La crescita di Monti e quella del PD

Creato il 19 febbraio 2013 da Sviluppofelice @sviluppofelice

di Cosimo Perrotta

Pier Luigi Bersani con Mario Monti e Nichi Vendola (blizquotidiano.it)

In questa campagna elettorale si confrontano due – e solo due – progetti per uscire dalla crisi economica che attanaglia il paese. Uno è quello di Monti (non direi che è anche di Casini), l’altro è del PD. Monti in sostanza ragiona così: l’economia italiana è bloccata dalla bassa produttività, che – a differenza degli altri paesi europei – non aumenta da più di dieci anni. Questo blocco è dovuto al prevalere delle rendite e delle corporazioni, che difendono una selva di privilegi piccoli e grandi, e impediscono che si sviluppi la concorrenza di mercato. La soluzione sta nel combattere le rendite di posizione e riattivare la concorrenza. Questo rialzerà i profitti e allargherà l’occupazione.

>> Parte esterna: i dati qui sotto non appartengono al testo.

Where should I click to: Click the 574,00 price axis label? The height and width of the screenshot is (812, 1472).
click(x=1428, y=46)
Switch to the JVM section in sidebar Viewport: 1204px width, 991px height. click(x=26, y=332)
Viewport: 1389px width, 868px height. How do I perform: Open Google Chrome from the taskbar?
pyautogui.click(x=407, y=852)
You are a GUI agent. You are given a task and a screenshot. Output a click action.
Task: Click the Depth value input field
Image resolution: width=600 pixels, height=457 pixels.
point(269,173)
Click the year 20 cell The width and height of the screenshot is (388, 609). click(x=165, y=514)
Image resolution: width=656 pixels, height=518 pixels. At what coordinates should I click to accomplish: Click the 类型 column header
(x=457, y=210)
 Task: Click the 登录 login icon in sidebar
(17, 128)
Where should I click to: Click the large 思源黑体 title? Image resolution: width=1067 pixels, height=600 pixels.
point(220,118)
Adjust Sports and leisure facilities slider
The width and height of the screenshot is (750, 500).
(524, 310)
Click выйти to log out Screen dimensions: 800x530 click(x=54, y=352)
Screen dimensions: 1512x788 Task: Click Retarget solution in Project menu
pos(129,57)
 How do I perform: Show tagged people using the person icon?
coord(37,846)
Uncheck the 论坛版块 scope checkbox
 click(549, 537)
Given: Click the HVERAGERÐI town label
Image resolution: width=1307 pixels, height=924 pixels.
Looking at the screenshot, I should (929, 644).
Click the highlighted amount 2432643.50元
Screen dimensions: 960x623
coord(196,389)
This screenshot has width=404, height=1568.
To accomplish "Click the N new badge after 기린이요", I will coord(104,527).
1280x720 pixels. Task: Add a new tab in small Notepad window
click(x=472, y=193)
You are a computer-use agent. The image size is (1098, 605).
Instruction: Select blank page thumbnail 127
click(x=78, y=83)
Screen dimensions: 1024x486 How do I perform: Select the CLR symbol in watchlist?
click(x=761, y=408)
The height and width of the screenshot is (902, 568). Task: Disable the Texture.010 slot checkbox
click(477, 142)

Questo modo di pensare non è sbagliato; ma è parziale, in due sensi. Innanzitutto perché le rendite e la bassa produttività sono solo una causa, quella italiana, della crisi. Accanto a questa, ci sono le cause che hanno generato la crisi in tutto l’Occidente: la saturazione dei mercati di beni tradizionali; l’enorme disoccupazione tecnologica generata dalla rivoluzione informatica; la speculazione finanziaria; infine la delocalizzazione dell’industria in paesi con salari più bassi e controlli minori. Nell’altro senso, la tesi di Monti è parziale perché vede le rendite corporative solo nel sindacato (anzi, nella CGIL; gli altri sindacati, essendo suoi alleati, si sono – non si sa come – mondati del corporativismo) , nell’ “eccesso” di welfare, e in categorie come giornalai, barbieri e bottegai. Sono sparite dal suo orizzonte le rendite, ben più pesanti, degli ordini professionali, delle banche, della politica, delle telecomunicazioni. Mentre, non ci sono mai state quelle dell’automobile, del gas, del petrolio; degli oligopoli della distribuzione; della speculazione edilizia e di quella finanziaria. Monti insomma si arma fino ai denti per sparare ai passeri e ignora gli elefanti.

Ma il limite più grave di questa strategia è un altro. Monti crede che basti tagliare le spese e far quadrare i conti per riavviare la produzione. Ma così ci ha gettato nella recessione. Invece di combattere le rendite, come si proponeva, ha combattuto il potere d’acquisto dei ceti popolari e medi, abbassando ancor di più la domanda, che già era scarsa. Come si fa a rilanciare la produzione se non c’è chi acquisti i prodotti? E come si fa a rilanciarla se continuiamo a concentrarci su beni la cui domanda è satura, come automobili, abbigliamento, elettrodomestici, alimentari, ecc.?

Per questo il progetto del PD parte dalla disoccupazione. Bisogna cominciare a riassorbirla in due modi: ricostituendo il potere d’acquisto dei ceti medio-bassi (ad es. con i salari di disoccupazione, finanziati dalla lotta all’evasione); e incoraggiando nuovi settori di produzione, che il capitale privato non ha la forza di promuovere, e che producano beni per i quali c’è una domanda. Ad es. fonti di energia pulita, la raccolta e il riciclo dei rifiuti, i servizi alla persona, l’alfabetizzazione informatica, la socializzazione delle categorie emarginate, il restauro dei beni archeologici, ecc.

Non è vero che queste produzioni si possano fare solo indebitando ulteriormente lo stato. Per alcune basterebbe una normativa più moderna (ad es. l’obbligo di impiantare pannelli fotovoltaici nelle costruzioni nuove o restaurate). Altre si possono finanziare con tasse di scopo, che la gente è più disposta a pagare (si pensi alle fognature, laddove mancano). In alcuni casi basta far pagare adeguatamente il consumo. Infine, in alcuni casi si possono promuovere società specifiche, che vendano titoli garantiti dallo stato su progetti di sviluppo (ad es. il restauro dei beni archeologici, finanziato dall’aumento dei turisti).

Ma per fare progetti di questo genere non si possono “silenziare” le forze sociali (pretesa arrogante e velleitaria). Bisogna coinvolgerle.